L’information qui a fait le tour du web et agité les spectateurs est la venue de Lady Gaga prenant la place vacante de Jessica Lange. La surprise et l’appréhension étaient telle que la série a attiré de nouveaux spectateurs. Mais le constat est fait : la saison est moyenne. Il était inutile de faire une review épisode par épisode tant il n’y avait aucune substance critique pertinente.

Hotel raconte la vie de plusieurs personnages vivant ou gérant l’hôtel Cortez à Los Angeles. On comprend rapidement que l’endroit pousse au crime et que les victimes hantent les couloirs et les chambres de l’hôtel tandis qu’une horde de vampires tente de survivre.

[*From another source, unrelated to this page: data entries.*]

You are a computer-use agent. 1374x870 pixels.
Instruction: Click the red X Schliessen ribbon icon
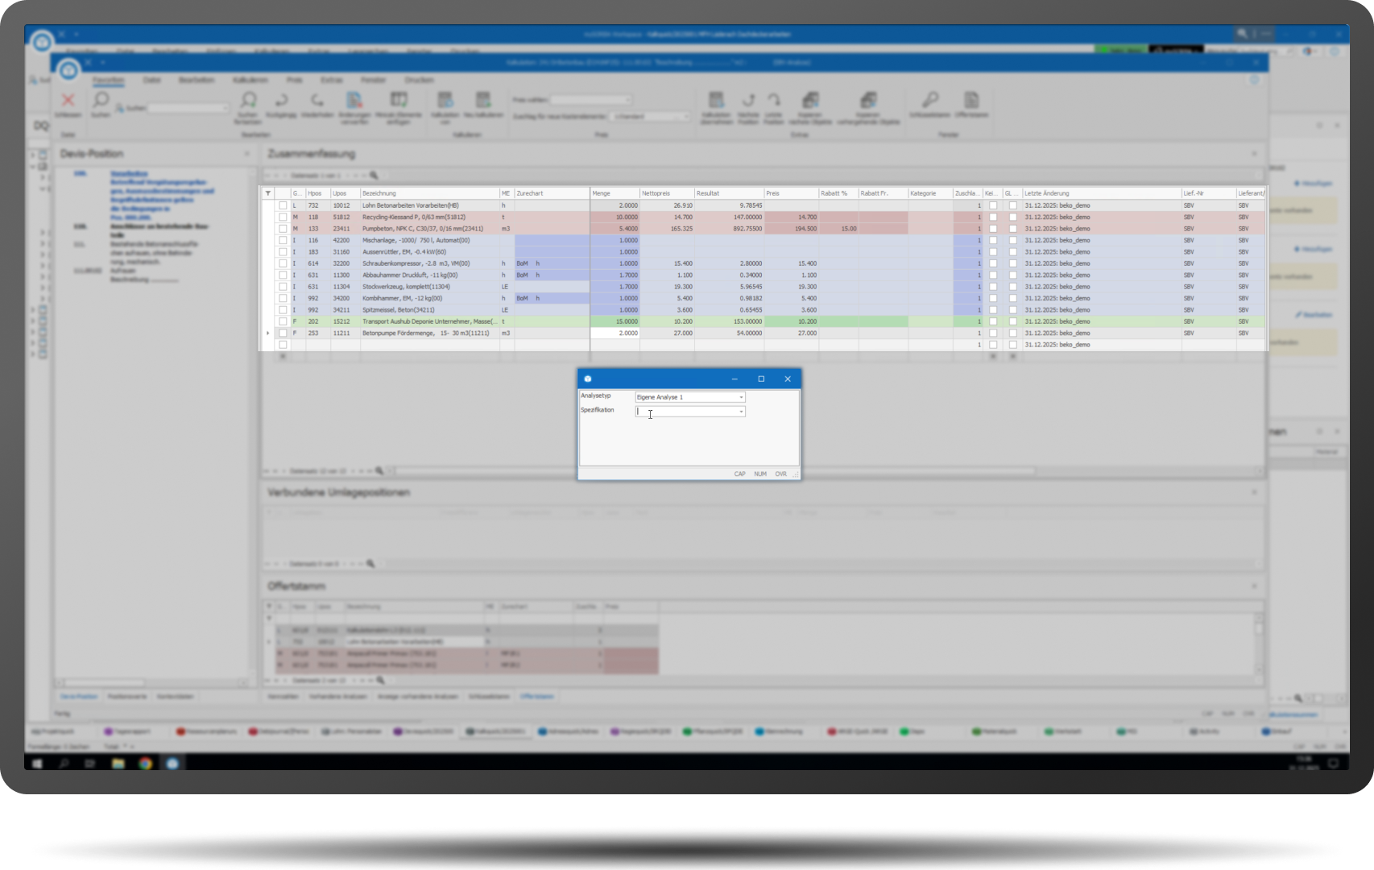coord(68,101)
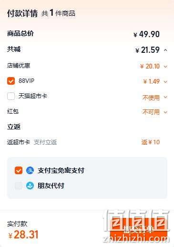
Task: Expand the 店铺优惠 details chevron
Action: tap(165, 67)
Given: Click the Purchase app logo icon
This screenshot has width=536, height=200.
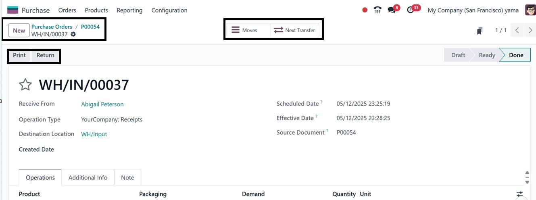Looking at the screenshot, I should [x=13, y=10].
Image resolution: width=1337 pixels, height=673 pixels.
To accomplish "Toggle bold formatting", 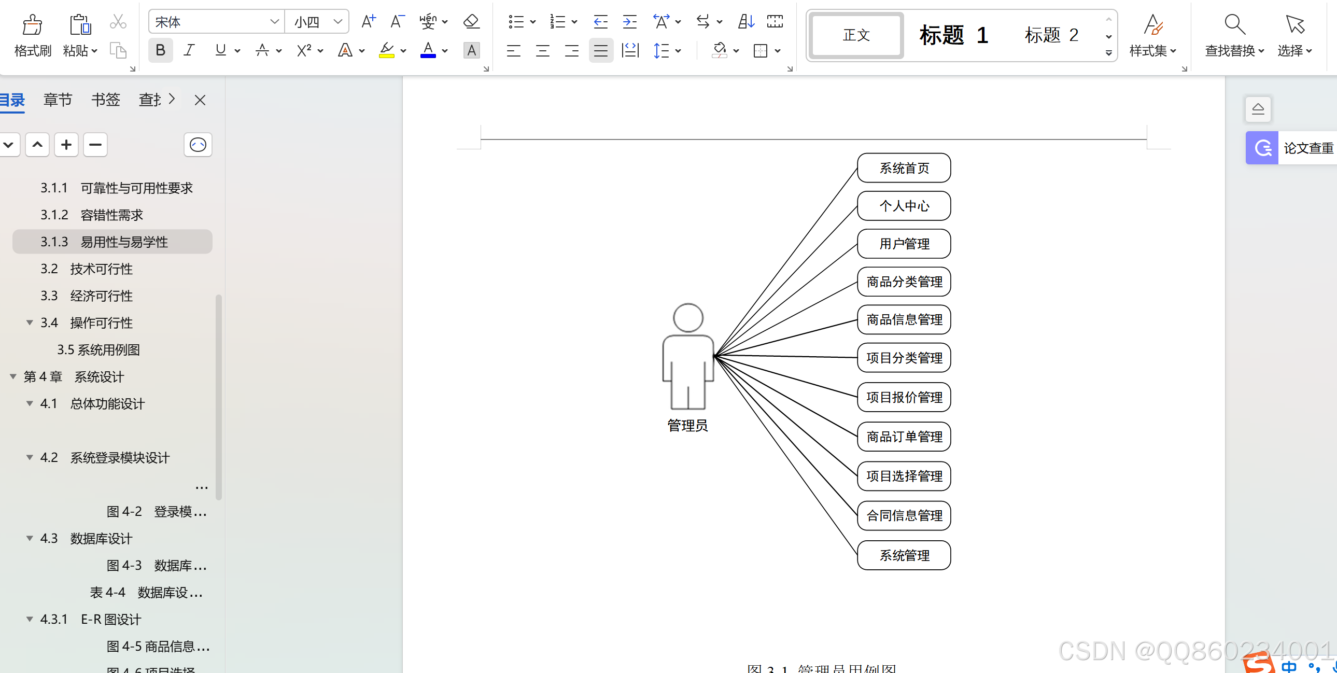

Le pitch n’est pas très engageant et l’exécution l’est tout autant. Il faut bien attendre trois ou quatre épisodes pour voir un semblant de continuité et d’intrigues se dessiner. La grosse faiblesse de cette saison est qu’elle semble vide de sens. Chaque personnage semble errer et découvrir les macabres habitudes de l’hôtel et ne pas s’en soucier. La dizaine de personnages, tous très bien campés il faut le dire, vont et viennent sans que les interactions prennent sens. Lady Gaga est formidable, disons-le encore, elle envoûte chaque scène et embrasse l’intrigant monde d’AHS grâce à la personnalité fascinante de la chanteuse. Son personnage, tout en nuances, n’est clairement pas le plus travaillé mais le plus fascinant, à l’image de Gaga donc. Cette galerie de personnages fait la force de la série depuis 5 saisons. Reste que les intrigues semblent ne pas se dessiner cette saison. Chaque scène puise son essence dans la caractérisation des personnages mais jamais dans les entrailles de leurs actes. Une bonne partie des épisodes pourrait être vu dans le désordre que la cohérence serait loin d’être inexistante… puisqu’elle l’est déjà. Qui peut ressentir le mal être de John Lowe si celui-ci n’est pas le moteur de son malaise et si celui-ci n’a aucune portée dramatique suffisamment exploitée pour en faire un martyr ? Qui de Donovan, Will ou Gabriel est le plus ressemblant à Tristan qui lui même est joué par le même acteur jouant Valentino  ? Je dérive mais les acteurs que Ryan Murphy engage sont coincés dans un modèle de physique assez perturbant…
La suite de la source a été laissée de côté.